AIM OF THE EXERCISE - Format the entries, from the start up to and including the line containing "This screenshot has width=624, height=482.", as a two-column CSV with the headers "request" and "answer". Give one row per request, and put each value in a single quoted field with its line breaks replaced by spaces.

--

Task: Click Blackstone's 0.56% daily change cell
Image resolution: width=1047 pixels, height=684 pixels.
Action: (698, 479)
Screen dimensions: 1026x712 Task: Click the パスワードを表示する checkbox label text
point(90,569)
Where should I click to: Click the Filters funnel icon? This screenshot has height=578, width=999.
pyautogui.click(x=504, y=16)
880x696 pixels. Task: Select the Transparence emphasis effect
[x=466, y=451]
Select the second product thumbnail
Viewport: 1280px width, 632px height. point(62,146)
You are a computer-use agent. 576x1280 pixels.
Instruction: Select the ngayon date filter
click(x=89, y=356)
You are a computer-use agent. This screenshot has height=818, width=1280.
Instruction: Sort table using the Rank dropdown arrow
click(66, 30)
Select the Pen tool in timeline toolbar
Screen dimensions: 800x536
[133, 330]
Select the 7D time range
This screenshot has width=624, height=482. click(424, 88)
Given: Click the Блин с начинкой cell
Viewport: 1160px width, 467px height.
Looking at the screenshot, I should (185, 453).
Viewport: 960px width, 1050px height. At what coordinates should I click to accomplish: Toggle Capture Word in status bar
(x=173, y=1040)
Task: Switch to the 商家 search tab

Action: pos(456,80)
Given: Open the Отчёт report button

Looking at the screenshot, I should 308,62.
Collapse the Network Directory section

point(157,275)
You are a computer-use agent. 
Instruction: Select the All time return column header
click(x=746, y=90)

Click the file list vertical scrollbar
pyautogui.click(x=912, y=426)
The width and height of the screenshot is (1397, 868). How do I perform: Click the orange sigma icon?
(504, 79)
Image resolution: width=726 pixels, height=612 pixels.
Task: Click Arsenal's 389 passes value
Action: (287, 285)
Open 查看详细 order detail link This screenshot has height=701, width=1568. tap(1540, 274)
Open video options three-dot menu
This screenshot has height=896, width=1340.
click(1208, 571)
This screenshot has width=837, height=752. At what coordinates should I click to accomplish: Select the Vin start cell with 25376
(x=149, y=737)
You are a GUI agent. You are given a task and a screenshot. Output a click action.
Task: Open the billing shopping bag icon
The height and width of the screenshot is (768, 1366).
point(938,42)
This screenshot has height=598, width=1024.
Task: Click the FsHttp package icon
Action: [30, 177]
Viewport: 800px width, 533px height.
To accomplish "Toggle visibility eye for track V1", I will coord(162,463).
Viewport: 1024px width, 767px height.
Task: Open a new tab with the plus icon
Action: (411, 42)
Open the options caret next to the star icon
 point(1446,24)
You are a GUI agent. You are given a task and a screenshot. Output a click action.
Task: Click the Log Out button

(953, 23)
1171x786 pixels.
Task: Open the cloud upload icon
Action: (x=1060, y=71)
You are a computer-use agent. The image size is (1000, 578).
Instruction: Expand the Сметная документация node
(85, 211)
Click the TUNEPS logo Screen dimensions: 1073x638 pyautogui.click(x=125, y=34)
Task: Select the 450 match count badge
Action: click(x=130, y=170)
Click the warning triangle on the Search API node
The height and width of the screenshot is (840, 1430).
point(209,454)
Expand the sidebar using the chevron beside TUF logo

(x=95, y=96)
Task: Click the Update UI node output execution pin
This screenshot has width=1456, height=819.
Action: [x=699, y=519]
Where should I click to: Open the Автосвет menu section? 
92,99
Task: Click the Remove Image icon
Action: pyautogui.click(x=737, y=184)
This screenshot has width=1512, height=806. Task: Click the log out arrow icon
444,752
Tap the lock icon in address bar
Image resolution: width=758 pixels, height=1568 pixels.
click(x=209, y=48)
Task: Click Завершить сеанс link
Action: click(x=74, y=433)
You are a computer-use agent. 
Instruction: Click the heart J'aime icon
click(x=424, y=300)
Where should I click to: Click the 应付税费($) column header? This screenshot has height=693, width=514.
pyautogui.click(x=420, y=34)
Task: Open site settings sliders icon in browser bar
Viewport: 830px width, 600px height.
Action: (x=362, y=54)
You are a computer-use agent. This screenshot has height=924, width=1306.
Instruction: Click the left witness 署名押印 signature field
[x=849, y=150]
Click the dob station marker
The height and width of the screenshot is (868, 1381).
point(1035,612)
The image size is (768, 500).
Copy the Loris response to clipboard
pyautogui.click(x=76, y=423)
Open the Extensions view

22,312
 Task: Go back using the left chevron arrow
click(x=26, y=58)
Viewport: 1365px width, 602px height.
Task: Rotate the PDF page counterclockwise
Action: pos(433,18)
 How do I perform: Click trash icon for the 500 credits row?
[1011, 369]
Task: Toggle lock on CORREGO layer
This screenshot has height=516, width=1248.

--

RESULT OF THE EXERCISE -
request,answer
"Task: Click Blackstone's 0.56% daily change cell Image resolution: width=1047 pixels, height=684 pixels.","Action: (698, 479)"
"Screen dimensions: 1026x712 Task: Click the パスワードを表示する checkbox label text","point(90,569)"
"Where should I click to: Click the Filters funnel icon? This screenshot has height=578, width=999.","pyautogui.click(x=504, y=16)"
"880x696 pixels. Task: Select the Transparence emphasis effect","[x=466, y=451]"
"Select the second product thumbnail","Viewport: 1280px width, 632px height. point(62,146)"
"You are a computer-use agent. 576x1280 pixels. Instruction: Select the ngayon date filter","click(x=89, y=356)"
"You are a computer-use agent. This screenshot has height=818, width=1280. Instruction: Sort table using the Rank dropdown arrow","click(66, 30)"
"Select the Pen tool in timeline toolbar Screen dimensions: 800x536","[133, 330]"
"Select the 7D time range","This screenshot has width=624, height=482. click(424, 88)"